Letter Re: Rolled-Up Sleeves Work

Jim,
Do you think the subject of work gets underplayed in the survivalist movement? It seems that most of survivalist conversation is about firearms, bug-out tanks, and quasi-military offensive and defensive [tactics and] strategies. What about work, hard manual labor? Yes, work is a ugly four letter word. It is a “hard” word that implies sore muscles, sweating, fatigue, things that it is “hard” (pun intended) to put a happy face on.

Firearms are fun, fun to talk about, shop for, practice with, and debate my choice is better than the other guy’s choice. If the SHTF there may be many firefights, or there maybe very few firefights. What is for certain is there will be a lot of hard manual labor that someone is going to have to perform.

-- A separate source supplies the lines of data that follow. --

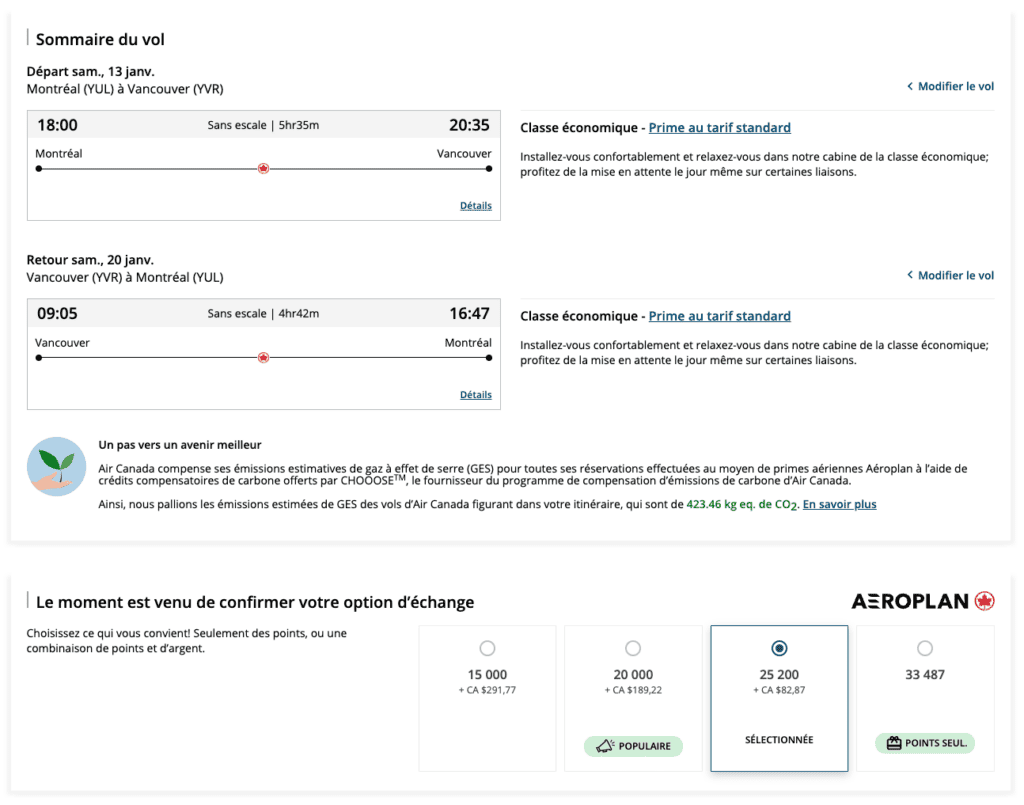Open departure Prime au tarif standard link
The image size is (1024, 805).
coord(719,128)
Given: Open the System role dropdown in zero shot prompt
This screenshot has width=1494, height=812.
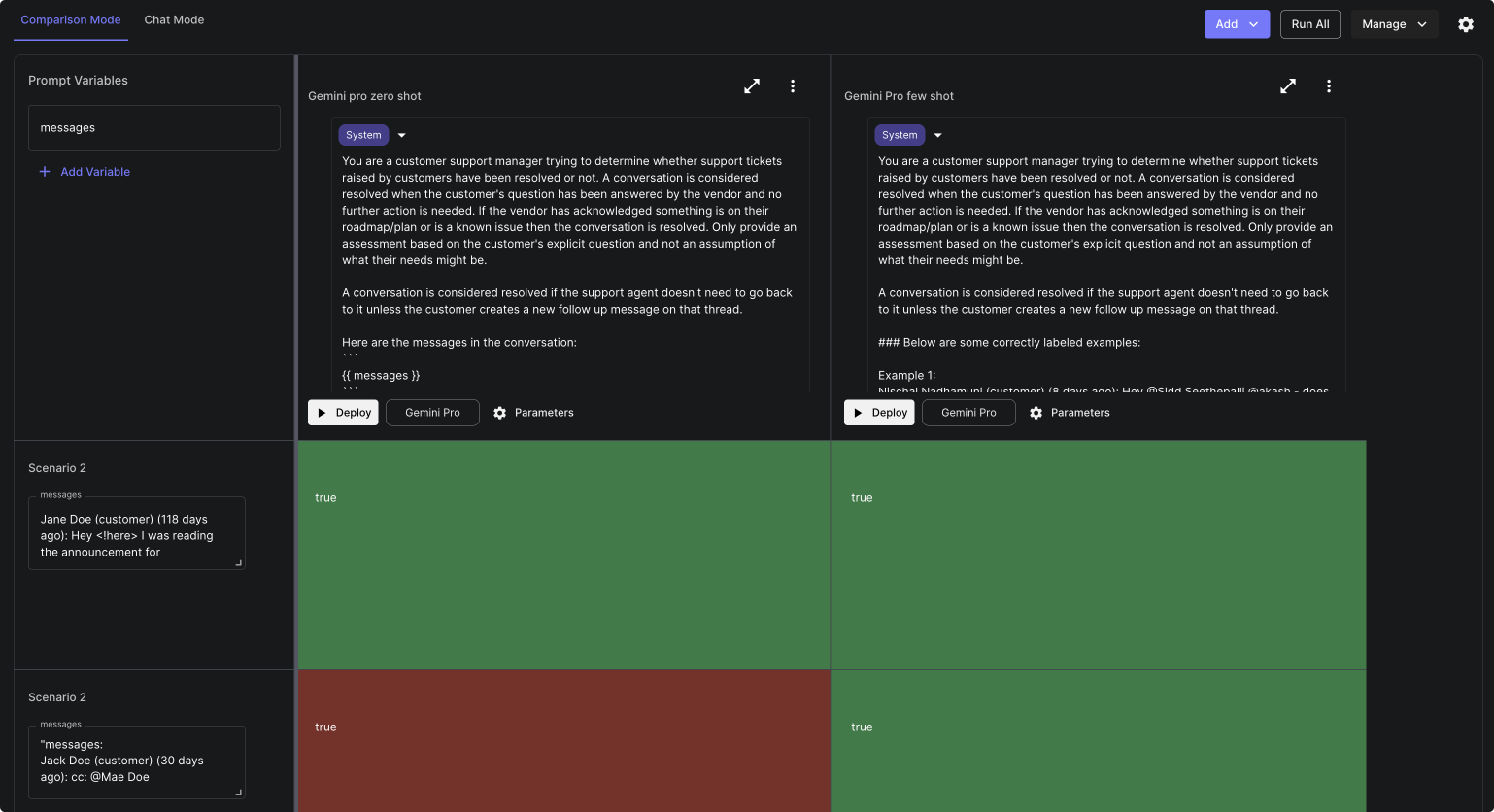Looking at the screenshot, I should [x=401, y=135].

Here is an example of the point I am trying to make: If one has a private 300-yard firearms shooting range, and a 10′ x 12′ enclosed heated building at one end, built for the sole purpose of shooting in any weather. Perhaps another person might say, “wow, if I had my own shooting range like that, I would be shooting all the time”.

However the guy with the private range spends most of his time working, laying in 8 to 10 cords of split firewood, fixing chainsaws, repairing and painting buildings, building new buildings, fixing machinery, fixing roads and driveways, caring for animals, tending and harvesting the garden. Running a small home business. Planting cash crops to pay for the paint, lumber, and yes, the firearms.
It seems there is this unspoken idea or subconscious feeling that if you have enough firepower and are among the chosen few to escape the urban institutions for the insane; that one will arrive at the place of “bliss”. That the hard part is over, that one has escaped, one has achieved a sizeable victory, and now things will be easy or easier.
Yes, I know that survivalists don’t really think that is true, they know at some level that it will never again be easy.
And yet over and over people write to you (Jim) listing their firearms inventory. Some other survival blogs, books and magazines devote the preponderance of space about the perfect firearms, as if the single most important factor in survival is: “have the right firearm”. Please keep up the good work, – DAV

JWR Replies: Thanks for mentioning the sweat factor. When talking in abstract terms about preparedness in a blog, it is easy to lose sight of the numbers of hours and gallons of sweat required to make some of these preparations come to fruition. I can assure you that we expend plenty of sweat here at the Rawles Ranch. In the past year, most of this effort has been on fencing work. Since the price of hay shot up last year in the western US, there has been a lot of livestock available at either greatly reduced prices, or even free for the taking. The Memsahib took this opportunity to increase our livestock headcount. Consequently, it also meant that we had to greatly expand and improve our perimeter fencing, cross fencing, gates, corrals, and chutes.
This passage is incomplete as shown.